If you want to get really technical about it, the first part of Trump’s statement was a literal truth: we are the only country in the world in which a person entering can have a baby that becomes a citizen of the US. But I’ll not nit-pick, because that’s not what Trump seems to have been trying to say. Trump appeared to be saying that we are the only country with birthright citizenship, and that’s certainly not the case.
But just as with Axios—although Cassidy’s method is slightly different—Cassidy leads the reader astray by subtly implying that those “many” unnamed countries would be something on the order of Canada (the first one he lists), Brazil, Argentina, and Mexico—that is, either first-world countries or countries that are doing relatively well compared to the third-world countries that happen to actually constitute the rest of those “many countries” that have birthright citizenship. And Cassidy doesn’t even provide a link of any sort to the list, so that a reader could see for him/herself what those fairly abysmal countries are.
So here we have Trump being hyperbolic and untruthful, and implying that we’re the only ones with this policy. But his critics are being misleading (although in a more subtle way), implying that Trump’s point is ridiculous and that automatic birthright citizenship is commonplace and ordinary, and that there are many other nations that have the same situation regarding birthright citizenship as we do.
That is not the case at all. In fact, the US is the only highly-developed first-world country that (a) gives birthright citizenship, and (b) shares a border with a relatively undeveloped and crime-ridden country, and is therefore in a position to give relatively easy access to citizens of that country (Mexico, in the case of the US, as well as impoverished and crime-ridden Central America). Canada does not share that situation. All other countries in the world who do have a situation even remotely like ours forbid birthright citizenship of illegal immigrants. And most of the countries of the world that allow birthright citizenship are not what you’d call magnets for immigration or birth tourism. Au contraire.
I wish Trump would somehow convey that information more clearly. I wish it were easy to do it succinctly. But what Trump certainly does do is to get people’s attention.

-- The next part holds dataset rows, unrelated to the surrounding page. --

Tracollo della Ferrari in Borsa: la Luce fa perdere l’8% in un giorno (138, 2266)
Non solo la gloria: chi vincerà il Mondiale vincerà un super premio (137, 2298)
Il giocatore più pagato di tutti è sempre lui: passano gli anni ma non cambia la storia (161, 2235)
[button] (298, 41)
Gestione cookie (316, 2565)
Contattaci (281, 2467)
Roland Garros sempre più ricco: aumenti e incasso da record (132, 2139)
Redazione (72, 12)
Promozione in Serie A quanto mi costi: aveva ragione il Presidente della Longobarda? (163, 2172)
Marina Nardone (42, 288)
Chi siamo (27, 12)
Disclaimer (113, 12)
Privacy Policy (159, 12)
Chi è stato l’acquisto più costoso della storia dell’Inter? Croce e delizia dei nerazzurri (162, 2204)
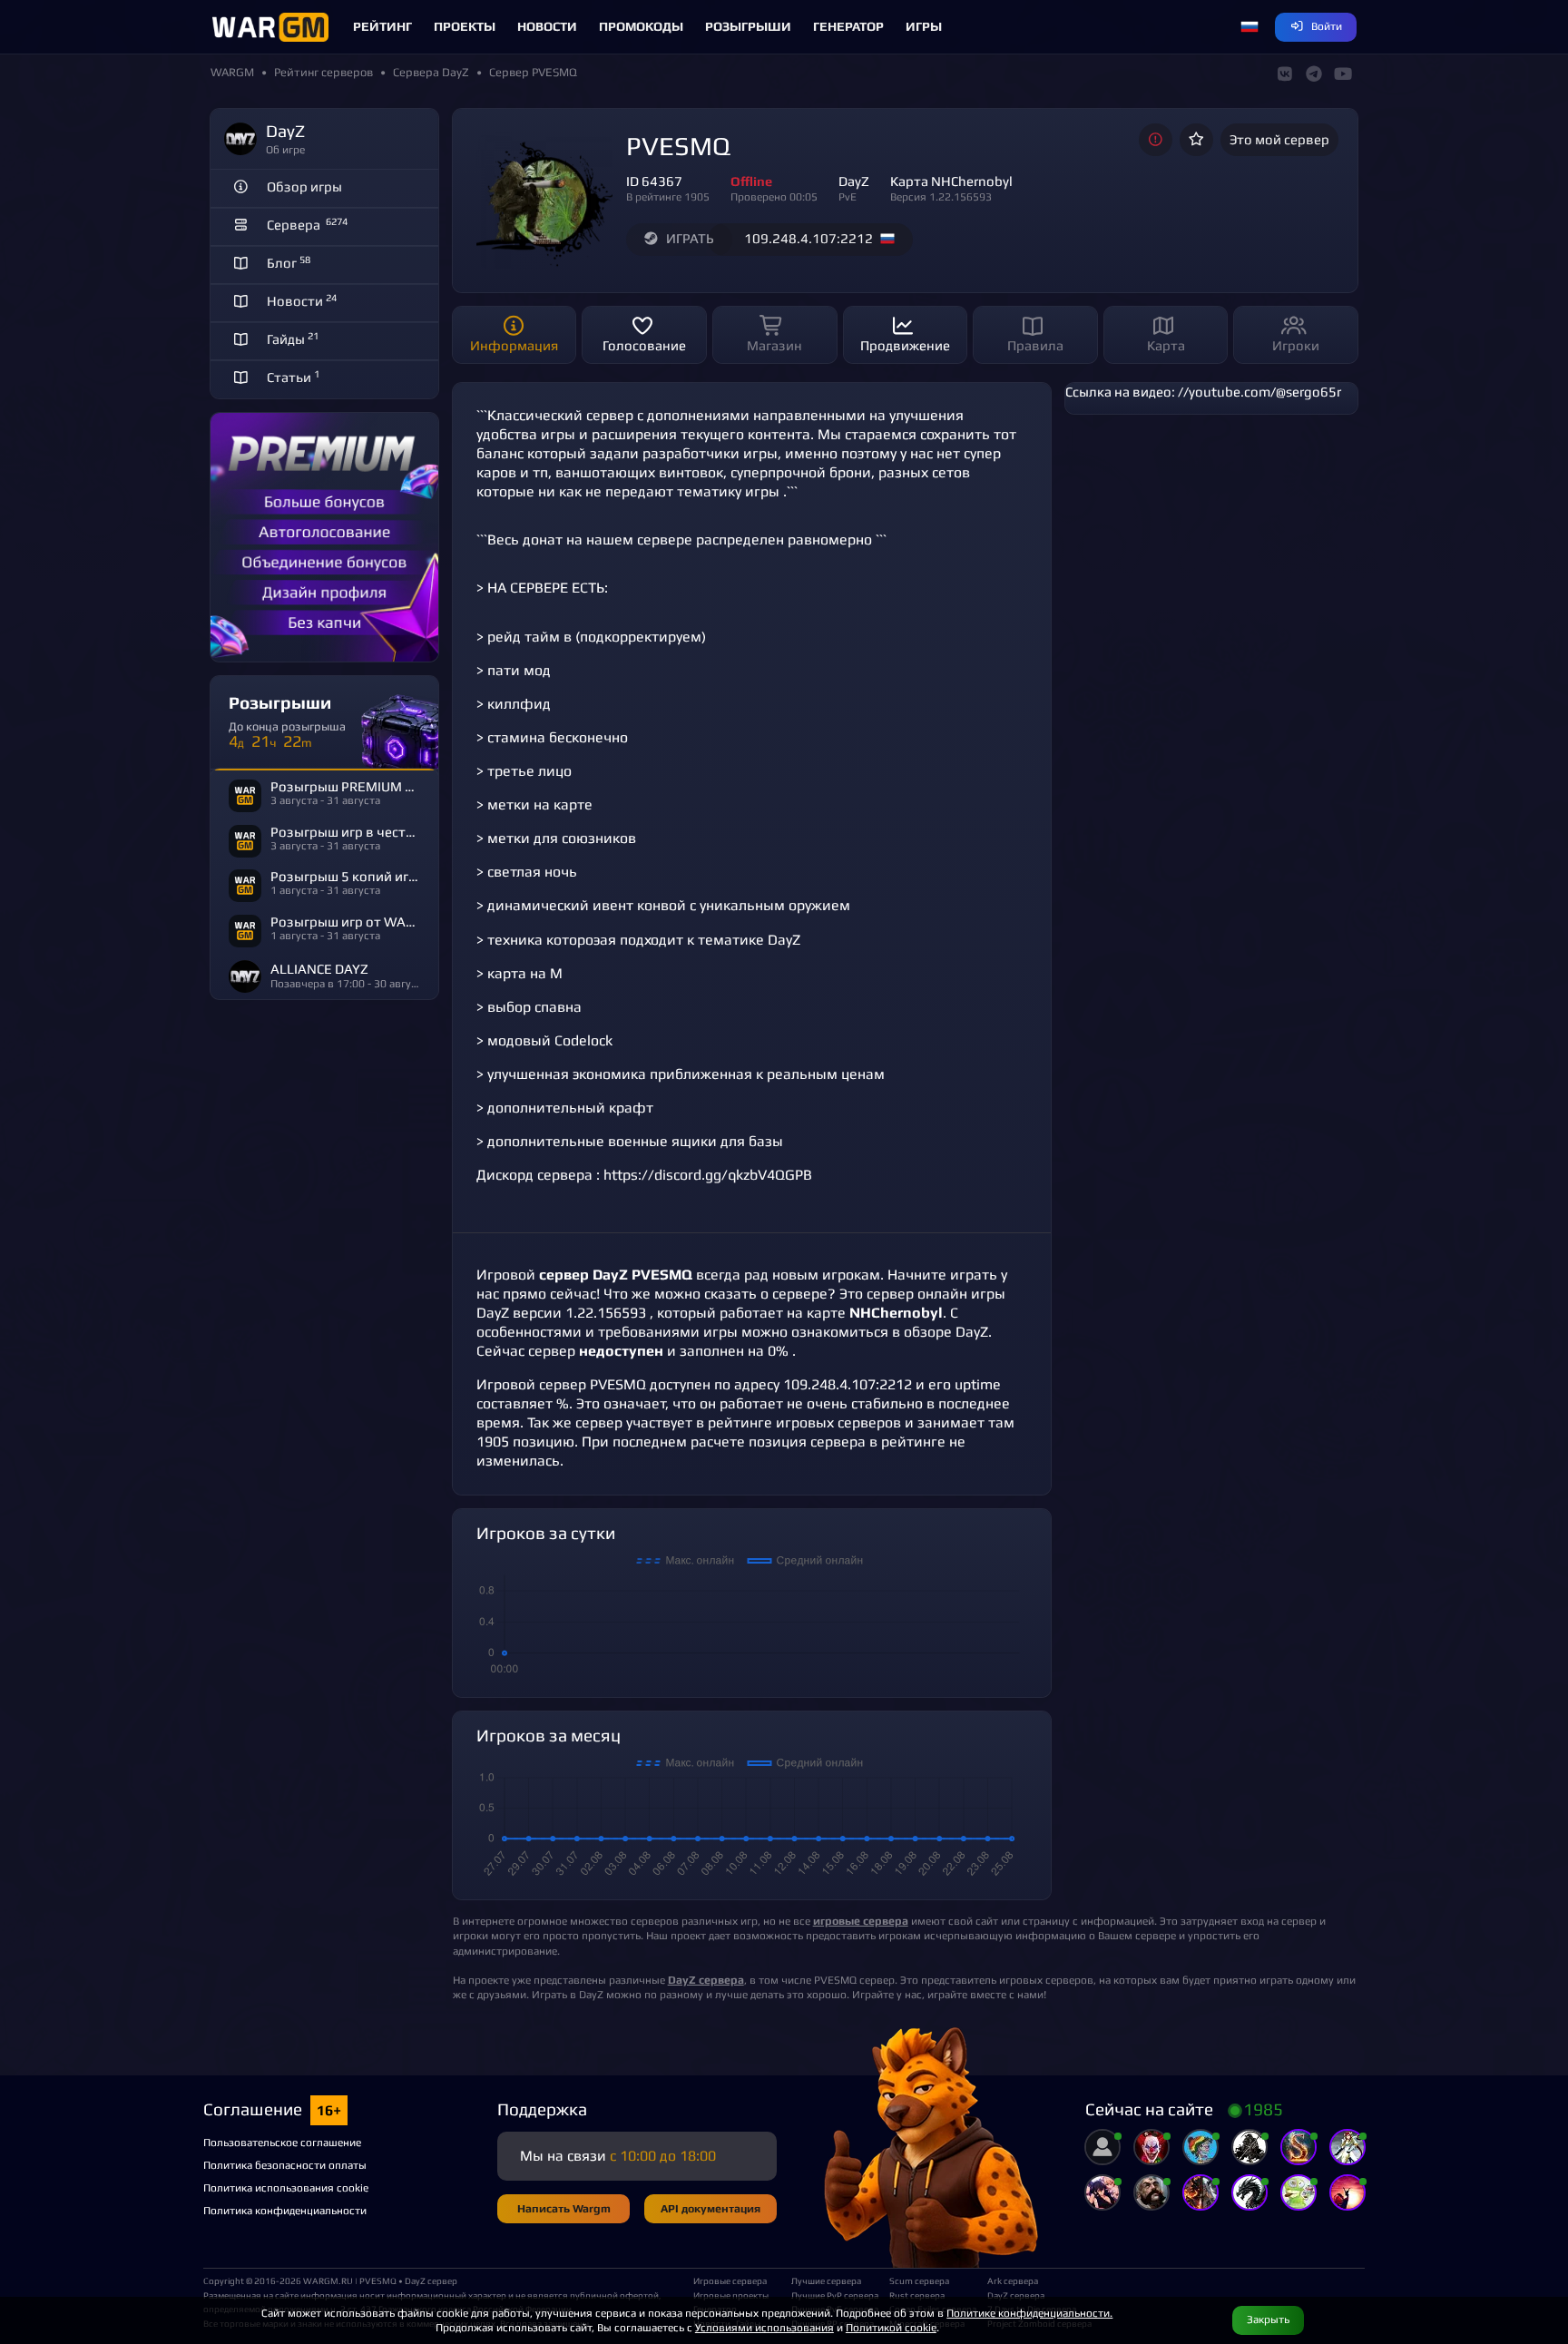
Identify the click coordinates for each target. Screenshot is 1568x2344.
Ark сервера (1012, 2280)
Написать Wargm (564, 2208)
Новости (547, 26)
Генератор (848, 26)
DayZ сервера (1015, 2295)
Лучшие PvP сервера (833, 2295)
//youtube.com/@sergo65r (1259, 391)
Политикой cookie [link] (891, 2327)
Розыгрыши (748, 26)
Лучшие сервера (826, 2280)
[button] (1249, 27)
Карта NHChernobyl (951, 181)
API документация (710, 2208)
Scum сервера (919, 2280)
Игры (924, 26)
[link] (706, 1979)
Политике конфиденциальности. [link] (1029, 2312)
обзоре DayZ (946, 1331)
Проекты (464, 26)
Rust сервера (917, 2295)
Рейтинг (382, 26)
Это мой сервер (1279, 139)
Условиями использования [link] (764, 2327)
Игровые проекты (731, 2295)
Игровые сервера (730, 2280)
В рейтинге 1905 (668, 196)
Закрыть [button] (1268, 2319)
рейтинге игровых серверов (804, 1422)
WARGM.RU (328, 2280)
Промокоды (641, 26)
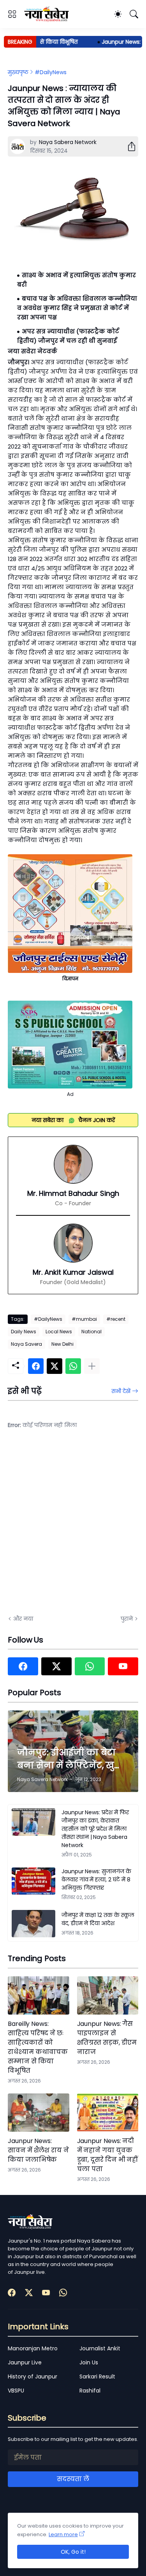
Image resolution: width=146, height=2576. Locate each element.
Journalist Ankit (99, 2348)
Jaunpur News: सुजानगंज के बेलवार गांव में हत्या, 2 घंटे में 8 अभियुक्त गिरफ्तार (96, 1879)
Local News (59, 1331)
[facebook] (23, 1666)
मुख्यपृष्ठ (18, 72)
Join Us (88, 2362)
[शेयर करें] (128, 146)
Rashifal (89, 2390)
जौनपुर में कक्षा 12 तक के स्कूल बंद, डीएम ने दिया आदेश (98, 1919)
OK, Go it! (73, 2552)
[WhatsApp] (73, 1366)
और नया (23, 1619)
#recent (115, 1319)
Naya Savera (26, 1344)
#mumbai (84, 1319)
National (91, 1331)
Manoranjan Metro (33, 2348)
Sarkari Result (97, 2376)
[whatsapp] (90, 1666)
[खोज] (134, 14)
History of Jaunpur (32, 2376)
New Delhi (62, 1344)
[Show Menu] (12, 14)
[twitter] (56, 1666)
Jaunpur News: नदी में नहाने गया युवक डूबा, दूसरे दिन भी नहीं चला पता (107, 2154)
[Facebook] (36, 1366)
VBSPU (16, 2390)
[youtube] (123, 1666)
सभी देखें (120, 1391)
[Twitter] (54, 1366)
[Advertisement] (73, 1527)
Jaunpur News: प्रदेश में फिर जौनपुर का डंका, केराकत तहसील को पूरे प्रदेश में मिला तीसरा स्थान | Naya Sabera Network (95, 1828)
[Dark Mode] (118, 14)
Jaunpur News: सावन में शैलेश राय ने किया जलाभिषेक (38, 2150)
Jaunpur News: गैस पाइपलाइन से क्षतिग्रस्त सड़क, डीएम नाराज (107, 2037)
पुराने (127, 1619)
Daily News (23, 1331)
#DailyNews (51, 72)
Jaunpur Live (25, 2362)
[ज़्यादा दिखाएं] (92, 1366)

Lindsay Graham, who is a lawyer, managed to say it this way:
“The United States is one of two developed countries in the world who grant citizenship based on location of birth,” Graham said. “This policy is a magnet for illegal immigration, out of the mainstream of the developed world, and needs to come to an end.”
“I plan to introduce legislation along the same lines as the proposed executive order from President,” the South Carolina Republican said in a statement.
I have yet to locate exactly what those lines of a Trump executive order on this would be, but I assume that no one—not even Trump—is proposing an end to birthright citizenship. He is proposing placing some limits on it. I assume that the children of legal immigrants would still automatically become citizens, the children of tourists would not, and the children of illegal immigrants would not.
Up till now, most people in this country haven’t paid much attention to birthright citizenship. They’re paying a lot more attention now.
[NOTE: I didn’t mention it in the post, but I wonder what was left out by Axios with that ellipsis (…) in Trump’s quote, and I wonder whether it would change the meaning of what he said at all. Maybe yes, maybe no.]